You can see this in Grafana as well, if you fiddle with scale, and isolate the hosts:

rx_tx.png (295×1 px, 87 KB)

As of about 5:30 am (UTC) this morning, client read latency has nearly converged (though while it would appear that 1007's latency has lowered somewhat, the other 8 machines seem to have increased some).
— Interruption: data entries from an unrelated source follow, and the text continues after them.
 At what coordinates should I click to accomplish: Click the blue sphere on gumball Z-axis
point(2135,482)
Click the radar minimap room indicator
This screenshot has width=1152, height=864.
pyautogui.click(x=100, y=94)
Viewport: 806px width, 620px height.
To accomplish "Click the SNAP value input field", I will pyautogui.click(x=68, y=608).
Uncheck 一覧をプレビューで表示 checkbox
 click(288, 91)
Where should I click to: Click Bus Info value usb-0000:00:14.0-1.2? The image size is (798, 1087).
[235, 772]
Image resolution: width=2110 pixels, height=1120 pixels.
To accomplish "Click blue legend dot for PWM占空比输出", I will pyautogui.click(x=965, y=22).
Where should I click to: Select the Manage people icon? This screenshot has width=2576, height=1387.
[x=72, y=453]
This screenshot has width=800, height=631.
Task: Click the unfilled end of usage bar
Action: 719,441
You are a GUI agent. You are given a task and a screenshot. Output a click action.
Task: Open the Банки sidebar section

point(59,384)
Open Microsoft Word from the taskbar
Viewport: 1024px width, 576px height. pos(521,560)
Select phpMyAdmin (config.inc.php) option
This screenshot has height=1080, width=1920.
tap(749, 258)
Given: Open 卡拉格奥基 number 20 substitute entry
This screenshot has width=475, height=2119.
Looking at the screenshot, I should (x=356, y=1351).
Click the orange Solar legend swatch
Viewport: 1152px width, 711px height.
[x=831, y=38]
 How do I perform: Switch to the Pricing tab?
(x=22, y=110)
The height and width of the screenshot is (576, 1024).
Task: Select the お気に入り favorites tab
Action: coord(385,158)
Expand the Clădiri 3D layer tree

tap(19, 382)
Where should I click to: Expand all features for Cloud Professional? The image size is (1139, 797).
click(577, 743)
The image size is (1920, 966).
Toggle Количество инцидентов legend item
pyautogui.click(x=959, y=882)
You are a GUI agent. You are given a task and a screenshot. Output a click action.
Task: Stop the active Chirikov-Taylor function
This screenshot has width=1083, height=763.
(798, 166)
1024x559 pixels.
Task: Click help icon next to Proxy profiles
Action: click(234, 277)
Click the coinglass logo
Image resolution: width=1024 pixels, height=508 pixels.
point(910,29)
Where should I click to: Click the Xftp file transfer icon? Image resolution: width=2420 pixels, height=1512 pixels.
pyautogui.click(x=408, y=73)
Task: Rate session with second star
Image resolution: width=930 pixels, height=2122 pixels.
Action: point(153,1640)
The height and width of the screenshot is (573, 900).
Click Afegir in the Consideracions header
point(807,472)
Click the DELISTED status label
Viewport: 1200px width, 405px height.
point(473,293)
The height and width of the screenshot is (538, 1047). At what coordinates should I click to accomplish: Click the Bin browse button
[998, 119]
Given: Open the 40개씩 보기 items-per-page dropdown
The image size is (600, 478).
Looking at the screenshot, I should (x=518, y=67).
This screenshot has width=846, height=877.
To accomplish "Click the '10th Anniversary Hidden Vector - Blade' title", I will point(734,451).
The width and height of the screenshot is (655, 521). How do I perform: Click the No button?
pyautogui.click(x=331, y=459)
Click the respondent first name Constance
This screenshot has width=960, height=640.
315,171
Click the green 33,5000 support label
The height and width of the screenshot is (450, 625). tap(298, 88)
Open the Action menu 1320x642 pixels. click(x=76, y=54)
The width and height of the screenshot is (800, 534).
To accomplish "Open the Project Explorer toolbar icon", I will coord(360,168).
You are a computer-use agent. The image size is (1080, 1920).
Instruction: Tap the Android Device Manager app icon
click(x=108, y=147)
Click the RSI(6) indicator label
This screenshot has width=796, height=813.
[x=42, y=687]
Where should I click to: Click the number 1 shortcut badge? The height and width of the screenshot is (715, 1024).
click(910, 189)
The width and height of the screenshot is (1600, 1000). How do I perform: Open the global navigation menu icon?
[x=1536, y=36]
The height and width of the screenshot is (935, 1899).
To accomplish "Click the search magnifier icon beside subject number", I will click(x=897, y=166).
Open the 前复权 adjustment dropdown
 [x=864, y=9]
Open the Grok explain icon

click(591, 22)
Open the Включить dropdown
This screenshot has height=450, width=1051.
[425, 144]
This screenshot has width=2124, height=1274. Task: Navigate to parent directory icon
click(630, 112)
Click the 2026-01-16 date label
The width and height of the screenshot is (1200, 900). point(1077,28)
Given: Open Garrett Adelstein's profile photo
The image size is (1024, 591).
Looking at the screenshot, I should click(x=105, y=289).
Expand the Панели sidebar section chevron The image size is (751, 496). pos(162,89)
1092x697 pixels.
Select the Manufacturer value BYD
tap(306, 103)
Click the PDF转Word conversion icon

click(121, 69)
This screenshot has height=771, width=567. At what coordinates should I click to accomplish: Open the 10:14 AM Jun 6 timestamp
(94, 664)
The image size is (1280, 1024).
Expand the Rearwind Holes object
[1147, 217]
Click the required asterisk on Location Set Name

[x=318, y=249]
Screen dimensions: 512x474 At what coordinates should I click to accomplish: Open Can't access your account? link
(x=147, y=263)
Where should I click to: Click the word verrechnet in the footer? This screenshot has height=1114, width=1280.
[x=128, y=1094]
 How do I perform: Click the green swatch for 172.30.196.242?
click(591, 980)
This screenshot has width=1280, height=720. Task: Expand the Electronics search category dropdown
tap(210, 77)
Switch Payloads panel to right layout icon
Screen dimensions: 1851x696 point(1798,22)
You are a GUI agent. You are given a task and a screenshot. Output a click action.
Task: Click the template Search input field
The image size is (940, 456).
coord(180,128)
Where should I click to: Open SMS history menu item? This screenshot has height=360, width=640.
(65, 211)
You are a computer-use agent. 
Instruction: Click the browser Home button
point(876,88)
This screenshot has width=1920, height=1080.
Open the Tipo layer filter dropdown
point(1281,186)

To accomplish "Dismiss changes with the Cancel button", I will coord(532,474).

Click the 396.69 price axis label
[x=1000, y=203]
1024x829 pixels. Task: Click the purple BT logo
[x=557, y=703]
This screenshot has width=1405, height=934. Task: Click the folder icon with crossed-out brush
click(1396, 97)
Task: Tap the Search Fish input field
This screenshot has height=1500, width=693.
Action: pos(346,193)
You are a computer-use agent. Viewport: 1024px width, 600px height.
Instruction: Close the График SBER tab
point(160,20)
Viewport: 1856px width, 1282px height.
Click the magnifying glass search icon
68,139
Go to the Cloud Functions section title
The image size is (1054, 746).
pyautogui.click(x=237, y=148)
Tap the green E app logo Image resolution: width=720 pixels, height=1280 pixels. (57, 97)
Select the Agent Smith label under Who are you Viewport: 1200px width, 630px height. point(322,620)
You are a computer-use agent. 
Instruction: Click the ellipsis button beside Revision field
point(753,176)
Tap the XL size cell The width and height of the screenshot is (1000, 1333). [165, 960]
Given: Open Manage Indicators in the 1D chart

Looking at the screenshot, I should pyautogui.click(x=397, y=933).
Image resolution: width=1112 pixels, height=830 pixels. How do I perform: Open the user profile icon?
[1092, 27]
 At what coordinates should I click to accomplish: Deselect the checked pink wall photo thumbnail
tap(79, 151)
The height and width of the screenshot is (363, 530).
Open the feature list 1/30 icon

pasted_file (945×1 px, 749 KB)

Received bytes have similarly converged.

pasted_file (945×1 px, 487 KB)

GWicke lowered the priority of this task from Unbreak Now! to Medium.Nov 11 2015, 6:14 AM
GWicke claimed this task.

Here is a recollection of what I learned while looking into this:

Because of a bug, the page_revisions table got a write on each re-render, accumulating hundreds of thousands of revision entries per title over time. The write rate was around 200-300/s, with some articles being re-rendered about once per minute on average. An additional bug in the monitoring spec deployed earlier in the week (requests with no-cache) caused the page 'Foobar' to be re-rendered on each monitoring script run, on any node.

Reads and compaction of those very wide rows caused high IO load, which in turn caused compaction to fall behind a little, leading to a higher density of tombstones (except in the revision table) & a higher number of SSTables involved in reads. Range reads for revisions were accessing a high number of entries from many SSTables, resulting in large memory consumption.

Steps we took to resolve this:

  • Removed the no-cache header from the monitoring script.
  • Fixed the revision save bug (a broken deep equality check), and deleted the old revision entries. IOWait dropped by half, latency by almost half.
  • Moved from leveled compaction to Date-Tiered compaction to improve compaction efficiency and get more robust handling of highly skew update patterns: T117115

Created T118524 for proactively alerting on similar anomalous storage trends in the future.